• DATA FOR THIS EXERCISE:

"""

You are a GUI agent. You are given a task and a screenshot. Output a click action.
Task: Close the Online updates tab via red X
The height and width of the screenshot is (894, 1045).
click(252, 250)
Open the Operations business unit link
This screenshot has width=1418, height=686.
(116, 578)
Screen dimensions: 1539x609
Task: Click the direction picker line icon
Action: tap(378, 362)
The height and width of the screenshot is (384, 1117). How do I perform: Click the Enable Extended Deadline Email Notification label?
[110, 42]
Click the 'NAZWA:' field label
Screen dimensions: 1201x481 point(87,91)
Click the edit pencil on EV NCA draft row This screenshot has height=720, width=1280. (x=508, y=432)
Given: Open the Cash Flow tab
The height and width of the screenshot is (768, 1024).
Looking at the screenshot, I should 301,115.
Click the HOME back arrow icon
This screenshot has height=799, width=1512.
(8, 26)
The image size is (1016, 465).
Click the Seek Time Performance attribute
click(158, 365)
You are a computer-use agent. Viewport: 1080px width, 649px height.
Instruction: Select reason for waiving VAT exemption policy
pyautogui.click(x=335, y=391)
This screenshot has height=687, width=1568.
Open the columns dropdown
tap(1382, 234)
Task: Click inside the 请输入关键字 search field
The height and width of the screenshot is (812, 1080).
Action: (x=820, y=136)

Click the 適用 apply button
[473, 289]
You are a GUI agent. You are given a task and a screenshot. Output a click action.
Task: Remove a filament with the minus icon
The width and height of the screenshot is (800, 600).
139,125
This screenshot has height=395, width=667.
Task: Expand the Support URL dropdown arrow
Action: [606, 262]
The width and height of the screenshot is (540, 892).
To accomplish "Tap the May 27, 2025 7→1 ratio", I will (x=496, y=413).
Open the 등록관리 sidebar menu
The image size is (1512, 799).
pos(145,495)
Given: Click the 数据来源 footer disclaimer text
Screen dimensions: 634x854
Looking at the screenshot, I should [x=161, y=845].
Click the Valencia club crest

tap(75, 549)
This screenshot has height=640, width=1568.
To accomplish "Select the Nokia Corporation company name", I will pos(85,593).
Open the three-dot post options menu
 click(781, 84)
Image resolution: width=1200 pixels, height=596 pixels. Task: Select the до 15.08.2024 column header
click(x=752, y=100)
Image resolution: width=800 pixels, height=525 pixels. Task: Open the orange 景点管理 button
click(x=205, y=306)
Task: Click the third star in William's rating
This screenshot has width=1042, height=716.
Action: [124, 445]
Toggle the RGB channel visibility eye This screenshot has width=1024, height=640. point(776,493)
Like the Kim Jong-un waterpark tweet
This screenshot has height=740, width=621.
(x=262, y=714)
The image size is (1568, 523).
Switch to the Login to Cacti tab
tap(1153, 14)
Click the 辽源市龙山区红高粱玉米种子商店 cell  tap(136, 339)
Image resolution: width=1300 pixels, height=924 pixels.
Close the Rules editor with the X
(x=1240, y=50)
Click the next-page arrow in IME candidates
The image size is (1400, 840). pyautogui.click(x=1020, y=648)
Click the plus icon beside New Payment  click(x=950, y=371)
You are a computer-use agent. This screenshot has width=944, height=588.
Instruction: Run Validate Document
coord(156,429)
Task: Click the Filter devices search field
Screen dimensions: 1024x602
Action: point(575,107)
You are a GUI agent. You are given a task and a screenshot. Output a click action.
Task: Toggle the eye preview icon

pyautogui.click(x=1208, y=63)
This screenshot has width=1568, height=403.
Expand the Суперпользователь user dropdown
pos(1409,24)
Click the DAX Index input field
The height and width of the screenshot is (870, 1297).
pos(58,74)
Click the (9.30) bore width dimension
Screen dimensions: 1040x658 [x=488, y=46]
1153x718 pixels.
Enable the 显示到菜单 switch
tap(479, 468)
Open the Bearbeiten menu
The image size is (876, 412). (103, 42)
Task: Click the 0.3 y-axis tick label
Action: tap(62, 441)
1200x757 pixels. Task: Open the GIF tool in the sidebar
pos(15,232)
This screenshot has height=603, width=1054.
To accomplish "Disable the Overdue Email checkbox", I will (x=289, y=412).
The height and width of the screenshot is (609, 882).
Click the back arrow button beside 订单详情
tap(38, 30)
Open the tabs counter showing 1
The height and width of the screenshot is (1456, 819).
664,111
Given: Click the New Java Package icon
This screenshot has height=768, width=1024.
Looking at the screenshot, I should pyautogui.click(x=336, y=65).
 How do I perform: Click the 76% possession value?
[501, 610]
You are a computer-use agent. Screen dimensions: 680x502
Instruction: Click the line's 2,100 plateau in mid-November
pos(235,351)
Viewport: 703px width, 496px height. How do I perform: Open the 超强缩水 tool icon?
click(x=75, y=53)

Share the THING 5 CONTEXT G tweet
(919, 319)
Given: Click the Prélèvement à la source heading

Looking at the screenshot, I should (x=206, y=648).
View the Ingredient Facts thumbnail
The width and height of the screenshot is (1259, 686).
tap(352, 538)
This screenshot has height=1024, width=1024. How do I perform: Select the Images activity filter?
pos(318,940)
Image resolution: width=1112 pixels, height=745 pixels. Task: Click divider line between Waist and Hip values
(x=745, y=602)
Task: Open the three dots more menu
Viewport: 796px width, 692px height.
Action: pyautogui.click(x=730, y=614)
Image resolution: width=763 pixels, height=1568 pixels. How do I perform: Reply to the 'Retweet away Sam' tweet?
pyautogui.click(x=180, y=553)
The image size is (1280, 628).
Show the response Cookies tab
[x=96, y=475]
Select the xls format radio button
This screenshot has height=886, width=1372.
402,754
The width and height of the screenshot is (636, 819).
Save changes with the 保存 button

"""

• THE PROBLEM: Check each line of the listing above for the string "search" and return those that contain it.

• EXERCISE RESPONSE:
Task: Click inside the 请输入关键字 search field
Task: Click the Filter devices search field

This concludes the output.